Birungi advises women entrepreneurs to build a network of supporters around them. “Start yourself off with people who believe in what you are trying to do. Before you sell whatever it is you want to sell, first believe in it yourself.”
The role of technology and entrepreneurship
Birungi told How we made it in Africa that increasing the number of women in technology and entrepreneurship not only has the potential to empower women, but affect the social and economic development of Africa too.
“ICT has the potential to take away unemployment in Africa; it has the potential to produce quality SMEs and huge companies; it has the potential to solve social issues… it has the potential to change our education system,” she said. “I believe that with ICT we can get anywhere in [Uganda] and even become a first world country if we prepare right now and get the right training… I think training is the biggest thing that Africa, and my country, needs right now.”

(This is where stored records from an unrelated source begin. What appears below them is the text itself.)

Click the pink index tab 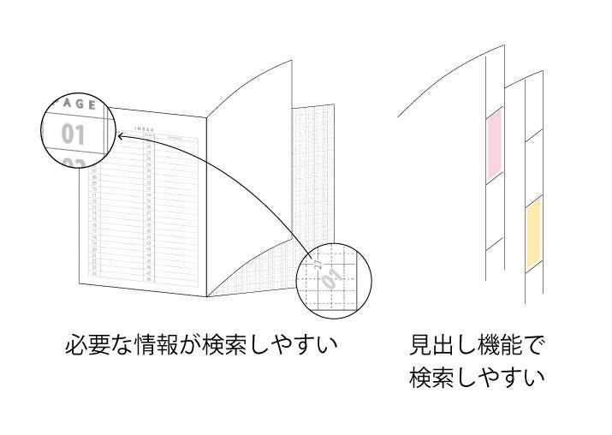click(495, 146)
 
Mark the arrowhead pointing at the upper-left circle click(122, 135)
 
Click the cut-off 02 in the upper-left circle click(74, 163)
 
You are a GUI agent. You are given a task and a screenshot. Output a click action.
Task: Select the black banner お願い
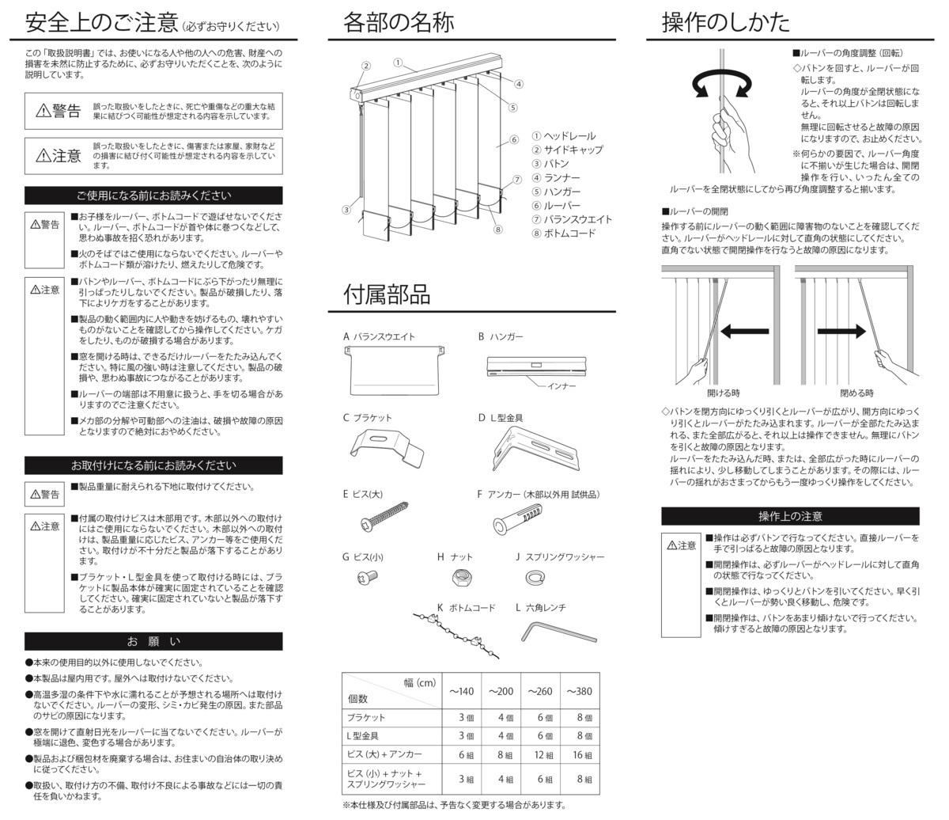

She added that governments should start preparing and training Africa’s youthful population to be tech innovators and entrepreneurs at school level because she believes that with globalisation and international business expansion into Africa, the continent’s population will increasingly have to compete with the rest of the world for jobs.
“But what we are preparing our young children, or the generation that is now in school, to be are employees who think nationally instead of globally,” she emphasised.
Birungi is also the executive director of Hive Colab, a tech startup accelerator and incubator for entrepreneurs which aims to build up the local tech capacity in Uganda and East Africa. She said she is looking for entrepreneurs, both men and women, who are committed to an idea, are willing to learn, and are prepared to build and work with a team.
Her advice to Africa’s aspiring entrepreneurs is to look at solving problems in Africa. “There is so much potential that is untapped in Africa. If you just look to your environment, to your community, there are so many problems that you can solve in all sectors in Africa. And if you just sit and think and look at the situations around you – even from an individual perspective, the issues that you are facing – and try and create solutions, then there is a job for everyone. Because I believe that where Africa is going, it’s not going to get better with the job situation. Unless we wake up and become entrepreneurs and innovators, unemployment is going to become much worse,” she warned.
“You don’t even have to go to university… just look, think, use whatever tools are available to you, and create a solution… If no one is employing you, employ yourself and others by creating your own business.”